„Sed Venici“ hallt es durch das Gebäude. Das Gebäude, welches sich kahl und hart erhebt an der Stelle der Stadt wo das meiste Leben pulsiert. Viele Menschen sind nur wegen ihm gekommen. Wenige Bauwerke strahlen eine harte, kühle Ruhe, aber gleichzeitig eine solche altertümliche Anmut aus. Die Porta Nigra ist ein solches Bauwerk. Aus Stein gebaut, der mit der Zeit schwarz und angegriffen von der Luft und seiner Geschichte ist. Und um diese geht es. Die Geschichte der Porta Nigra erleben – als Römischer Soldat, der die Stadt, die nördlichste Bastion des römischen Imperiums, vor den „barbarischen Germanen“ schützt. Eben dies kann man im Rahmen einer Führung tatsächlich erleben. Ein Schauspiel – man selbst: Mittendrin.
„Die Erlebnisführungen sind eine sehr gute Gelegenheit diese großen Bauwerke der Stadt Trier mal aus einer ganz anderen Perspektive zu sehen,“ sagt Markus Friedmann hinterher. Friedmann ist Schauspieler und spielt – als einer von sechs – den Zenturio. Der Zenturio weiht den Besucher in „das Geheimnisse der Port Nigra“ ein. Dies ist gleichzeitig auch der Name des Stücks.
Und in der Tat – die Erlebnisführung ist genau das. Ein vollständiges Theaterstück mit Handlung, Dramaturgie, Szenen, Gestik, Mimik und ausdifferenzierten Figuren. Fast 20 sollen es sein, die vorkommen. Und alle gespielt von Friedmann und seinem „Adjutanten“ Boris Klein. Markus Friedmann kommt ursprünglich aus Berlin und ist nun schon seit 20 Jahren in Trier. „Schauspieler sind aber eigentlich ein fahrendes Volk gewesen, deshalb bin ich viel unterwegs und spiele in unterschiedlichen Städten“. Der 35-jährige weiß wovon er spricht. Als hauptberuflicher Darsteller wirkte er schon in einigen Theater- und Fernsehproduktionen mit. So spielte er zum Beispiel in Shakespeares berühmten Stück „Ein Sommernachtstraum“ am Dresdener Staatsschauspiel. „Die Bemühungen rund um Trier was Tourismus angeht bringen die Region deutlich nach vorne. Ich bin froh Teil dieser Bemühungen zu sein und dazu beitragen zu können, dass Menschen Spaß an Geschichte haben,“ sagt Friedmann.

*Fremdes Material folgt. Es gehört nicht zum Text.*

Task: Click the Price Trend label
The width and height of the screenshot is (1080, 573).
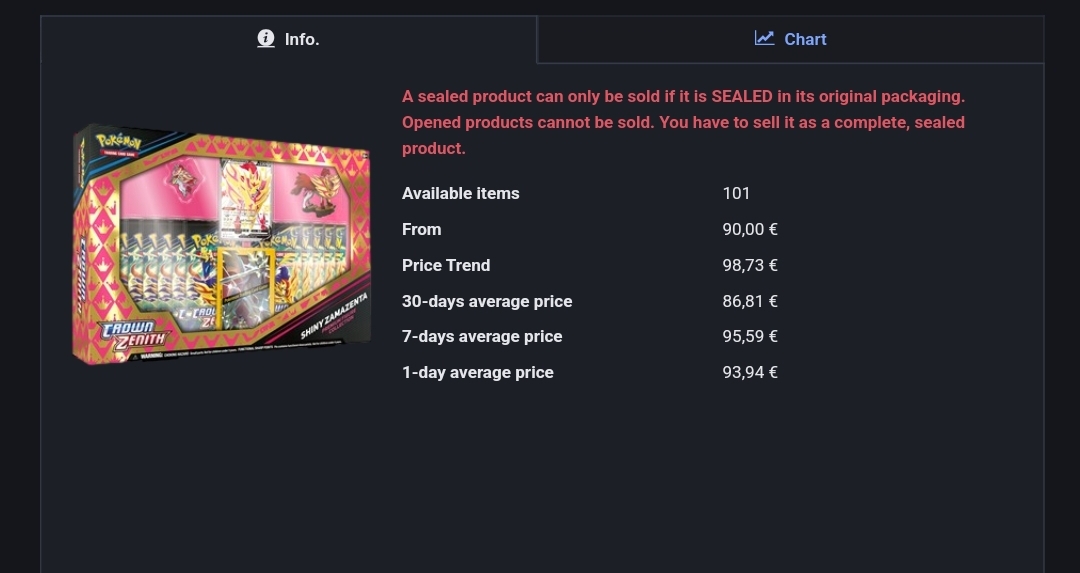Action: [x=446, y=265]
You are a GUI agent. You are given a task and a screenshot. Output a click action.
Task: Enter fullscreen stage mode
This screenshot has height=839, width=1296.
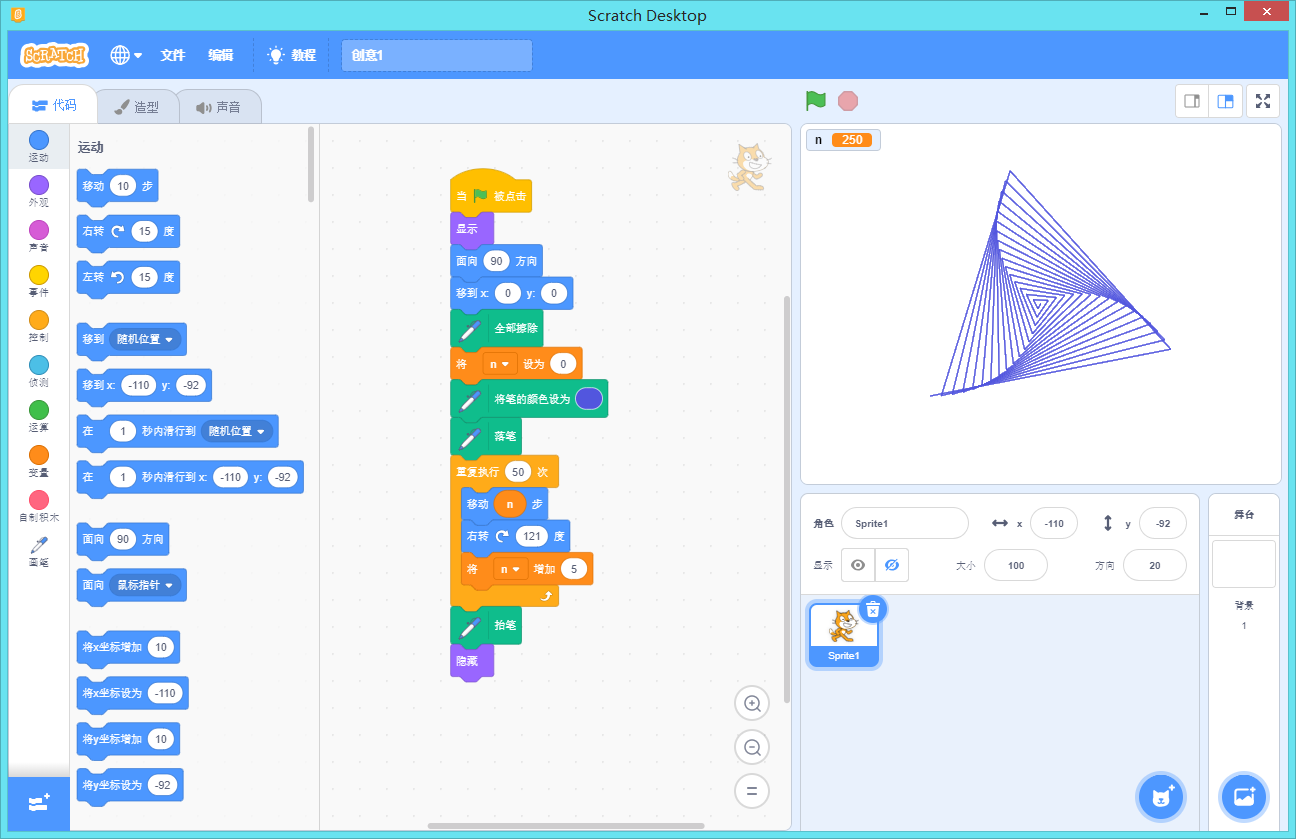click(x=1262, y=100)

Das Stück beginnt am Eingangsgitter des großen Tores. Ein Mann in einer braunen Lederrüstung geleitet die Zuschauer – eine bunt gemischte Truppe mit Kindern, älteren Menschen, Touristen, Einheimische – in den schwarzen Bau. Die Veranstaltung ist ausverkauft: 50 Personen nehmen teil und werden für die nächsten 120 Minuten zu römischen Mitbürgern. Unsere Aufgaben erscheinen zunächst noch recht einfach: Zusammen bleiben, die Markierung als Teilnehmer tragen und fotografieren verboten.
Die Zeitreise beginnt als der römische Zenturio in voller Rüstung die Treppe herab steigt.

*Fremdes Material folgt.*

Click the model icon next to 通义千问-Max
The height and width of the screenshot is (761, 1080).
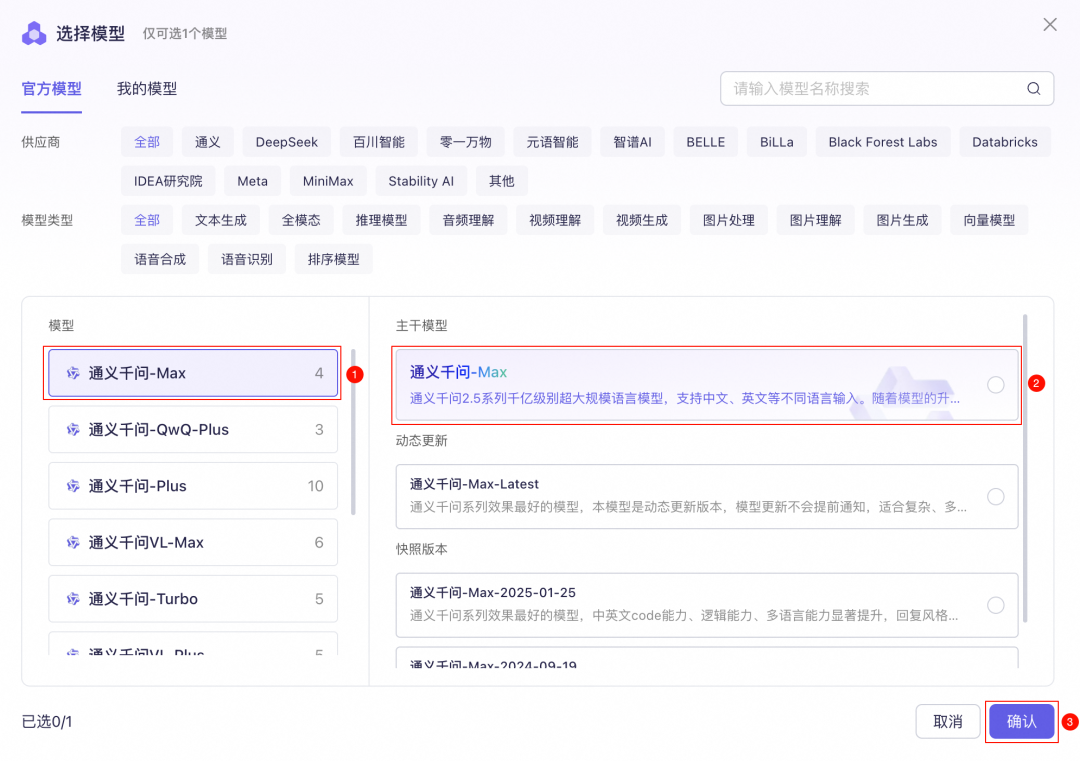(x=73, y=373)
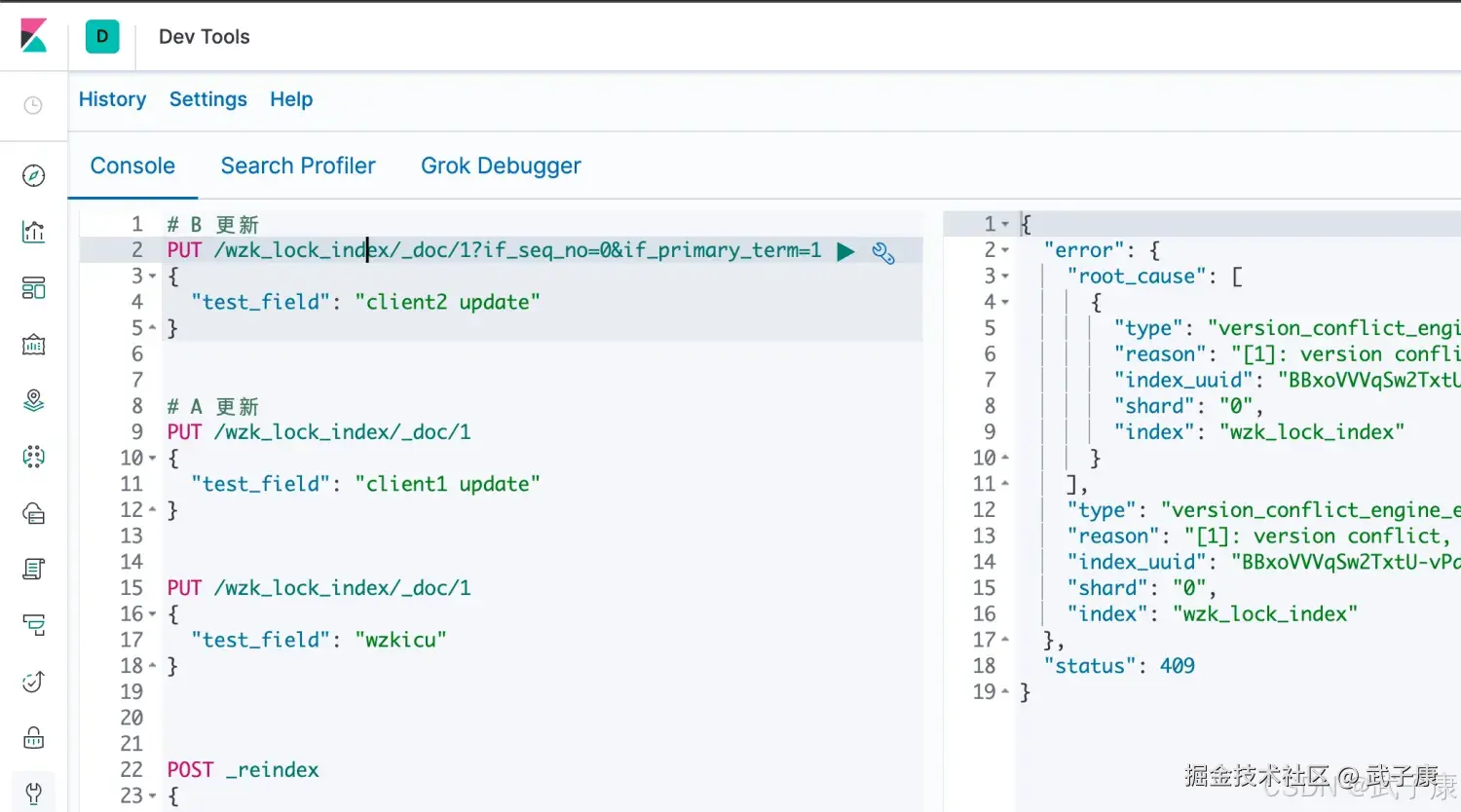The image size is (1461, 812).
Task: Click the Kibana logo
Action: coord(33,36)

„Ihr seid also meine neue Truppe“, ruft er der wartenden Menge von oben zu – die Spannung der Teilnehmer kann man förmlich spüren. Friedmann bezieht sie alle sofort mit ein. Einer wird der Steinmetz, einer der Künstler, ein anderer der Bauer – wir alle müssen dafür sorgen, dass der Hauptauftrag erfüllt wird: die Stadt muss verteidigt werden.
Neben dem amüsanten Schauspiel und der Interaktion mit den Besuchern werden immer wieder auch geschichtliche Informationen eingestreut. Passend zur Szene erfahren wir alles über das Tor.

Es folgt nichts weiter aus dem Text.